This latest controversy surrounding the billionaire has only angered Chinese citizens further. Musk’s name started trending among disgruntled Chinese citizens who slammed his “arrogance” and criticized his companies.


On the Sina Weibo Chinese microblogging website, users called Musk’s Starlink satellites “American space warfare weapons” and dismissed them as “space junk.” “What can we expect from another arrogant American billionaire? China was being too forgiving by reporting it as an accident, but the incident reads as blatant sabotage,” wrote another Weibo user who went by the name of Luo Kaiqi. 

On Musk’s official Weibo page, users reacted to old posts and chided him over the near-collision. “You’re lucky that Chinese astronauts think quickly,” one user wrote on a post. “Only shows the incompetency of your creations.”

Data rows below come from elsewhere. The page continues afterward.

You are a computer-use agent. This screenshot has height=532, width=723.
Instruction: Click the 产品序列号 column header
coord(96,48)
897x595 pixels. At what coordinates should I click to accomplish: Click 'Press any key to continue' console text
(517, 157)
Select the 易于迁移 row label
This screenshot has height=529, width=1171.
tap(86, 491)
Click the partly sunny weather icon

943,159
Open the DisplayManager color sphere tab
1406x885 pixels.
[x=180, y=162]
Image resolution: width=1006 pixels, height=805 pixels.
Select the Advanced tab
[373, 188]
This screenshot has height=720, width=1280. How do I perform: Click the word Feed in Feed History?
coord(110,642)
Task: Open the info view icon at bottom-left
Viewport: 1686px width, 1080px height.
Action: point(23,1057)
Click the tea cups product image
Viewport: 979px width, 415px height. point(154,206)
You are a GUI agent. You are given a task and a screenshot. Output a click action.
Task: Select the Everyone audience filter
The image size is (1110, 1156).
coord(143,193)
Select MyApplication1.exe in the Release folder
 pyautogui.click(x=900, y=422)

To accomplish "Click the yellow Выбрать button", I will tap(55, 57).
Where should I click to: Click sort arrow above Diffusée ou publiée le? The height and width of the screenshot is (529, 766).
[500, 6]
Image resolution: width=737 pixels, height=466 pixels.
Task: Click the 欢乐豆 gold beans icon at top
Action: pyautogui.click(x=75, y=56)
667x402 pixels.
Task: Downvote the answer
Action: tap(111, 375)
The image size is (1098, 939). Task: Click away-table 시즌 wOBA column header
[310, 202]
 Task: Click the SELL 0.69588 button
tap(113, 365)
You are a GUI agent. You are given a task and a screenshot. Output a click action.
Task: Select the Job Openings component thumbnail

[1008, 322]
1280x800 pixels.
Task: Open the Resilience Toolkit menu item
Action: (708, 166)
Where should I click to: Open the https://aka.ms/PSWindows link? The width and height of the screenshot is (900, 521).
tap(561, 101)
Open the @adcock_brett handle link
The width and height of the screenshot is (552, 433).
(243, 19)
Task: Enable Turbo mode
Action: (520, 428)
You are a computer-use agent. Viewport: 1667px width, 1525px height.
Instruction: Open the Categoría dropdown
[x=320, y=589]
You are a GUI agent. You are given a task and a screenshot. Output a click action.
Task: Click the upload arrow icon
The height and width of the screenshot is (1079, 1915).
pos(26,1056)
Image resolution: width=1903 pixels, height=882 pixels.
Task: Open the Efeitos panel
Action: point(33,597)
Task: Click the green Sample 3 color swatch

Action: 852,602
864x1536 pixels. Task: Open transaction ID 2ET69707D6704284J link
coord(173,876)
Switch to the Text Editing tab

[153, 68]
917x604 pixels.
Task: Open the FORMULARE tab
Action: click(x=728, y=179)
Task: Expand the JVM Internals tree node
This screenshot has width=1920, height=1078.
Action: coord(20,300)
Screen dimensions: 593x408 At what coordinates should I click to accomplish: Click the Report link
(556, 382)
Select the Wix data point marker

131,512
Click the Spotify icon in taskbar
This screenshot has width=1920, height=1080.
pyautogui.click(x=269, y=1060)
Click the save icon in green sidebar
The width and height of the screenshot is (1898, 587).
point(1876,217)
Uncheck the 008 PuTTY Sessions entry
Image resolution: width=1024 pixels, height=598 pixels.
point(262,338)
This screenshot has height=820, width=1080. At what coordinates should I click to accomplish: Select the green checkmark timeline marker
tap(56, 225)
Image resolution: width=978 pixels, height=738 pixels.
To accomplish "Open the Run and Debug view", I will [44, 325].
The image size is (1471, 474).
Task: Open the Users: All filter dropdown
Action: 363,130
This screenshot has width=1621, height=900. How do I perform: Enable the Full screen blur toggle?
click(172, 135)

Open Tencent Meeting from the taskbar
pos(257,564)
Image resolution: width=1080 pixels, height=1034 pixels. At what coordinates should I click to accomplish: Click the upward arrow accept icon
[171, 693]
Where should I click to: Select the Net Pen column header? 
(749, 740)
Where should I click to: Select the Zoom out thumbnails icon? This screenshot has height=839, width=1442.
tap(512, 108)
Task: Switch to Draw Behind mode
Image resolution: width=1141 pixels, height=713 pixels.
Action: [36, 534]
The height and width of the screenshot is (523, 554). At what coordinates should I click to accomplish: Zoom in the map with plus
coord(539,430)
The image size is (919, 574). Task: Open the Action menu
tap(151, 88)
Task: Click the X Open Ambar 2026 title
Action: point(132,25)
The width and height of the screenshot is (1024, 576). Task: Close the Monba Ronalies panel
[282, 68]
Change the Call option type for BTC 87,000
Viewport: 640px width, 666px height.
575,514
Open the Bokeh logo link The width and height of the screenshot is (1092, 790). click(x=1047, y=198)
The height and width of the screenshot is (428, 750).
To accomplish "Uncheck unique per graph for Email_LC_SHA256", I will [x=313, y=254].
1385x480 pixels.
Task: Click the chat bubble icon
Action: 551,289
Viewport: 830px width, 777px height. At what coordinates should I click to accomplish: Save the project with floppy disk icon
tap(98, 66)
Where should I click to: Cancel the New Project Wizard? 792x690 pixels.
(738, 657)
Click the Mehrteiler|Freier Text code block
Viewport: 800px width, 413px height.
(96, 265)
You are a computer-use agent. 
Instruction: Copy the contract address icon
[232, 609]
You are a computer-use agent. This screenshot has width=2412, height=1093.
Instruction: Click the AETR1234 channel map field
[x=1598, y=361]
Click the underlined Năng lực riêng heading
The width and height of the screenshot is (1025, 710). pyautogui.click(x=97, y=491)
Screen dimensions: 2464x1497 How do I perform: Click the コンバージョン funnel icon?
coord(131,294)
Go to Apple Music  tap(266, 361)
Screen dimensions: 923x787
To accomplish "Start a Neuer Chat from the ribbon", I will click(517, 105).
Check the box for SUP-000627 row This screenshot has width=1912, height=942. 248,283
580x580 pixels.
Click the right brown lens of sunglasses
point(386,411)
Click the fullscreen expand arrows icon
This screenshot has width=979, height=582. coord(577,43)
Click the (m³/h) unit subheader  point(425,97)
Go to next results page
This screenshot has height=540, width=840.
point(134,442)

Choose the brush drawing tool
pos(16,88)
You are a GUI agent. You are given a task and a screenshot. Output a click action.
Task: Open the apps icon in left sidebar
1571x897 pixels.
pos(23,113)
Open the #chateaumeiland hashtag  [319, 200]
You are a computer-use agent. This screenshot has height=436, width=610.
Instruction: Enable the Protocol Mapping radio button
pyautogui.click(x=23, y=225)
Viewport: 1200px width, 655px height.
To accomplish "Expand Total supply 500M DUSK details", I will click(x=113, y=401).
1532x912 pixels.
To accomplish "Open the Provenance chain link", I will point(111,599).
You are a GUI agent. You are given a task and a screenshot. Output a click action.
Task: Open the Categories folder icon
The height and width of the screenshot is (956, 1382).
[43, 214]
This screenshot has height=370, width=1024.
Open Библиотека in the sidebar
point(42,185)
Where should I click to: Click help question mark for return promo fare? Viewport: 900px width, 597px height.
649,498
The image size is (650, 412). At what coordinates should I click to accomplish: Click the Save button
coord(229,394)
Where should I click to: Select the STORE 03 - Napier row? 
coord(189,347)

Some users called for Musk to “apologise profusely.” “Tesla has been responsible for fatal car crashes in China. Don’t tell us that SpaceX will do the same,” one wrote. 

“Can you imagine what would have happened if your satellites had indeed crashed into the space station? China has long been in outer space before you, and we deserve an apology and assurance that it won’t happen again because there will be grave consequences,” another said in a comment that drew hundreds of likes. 

Speaking to the Financial Times on Dec. 29, Musk addressed claims that his satellites were taking up too much room in space and that he was “making the rules” for the emerging commercial space economy.

"Space is just extremely enormous, and satellites are very tiny," he said, refuting criticism that his SpaceX satellites were obstructive and damaging. "We've not blocked anyone from doing anything, nor do we expect to. A couple of thousand satellites is nothing. It's like, hey, here's a couple of thousand of cars on Earth, it's nothing."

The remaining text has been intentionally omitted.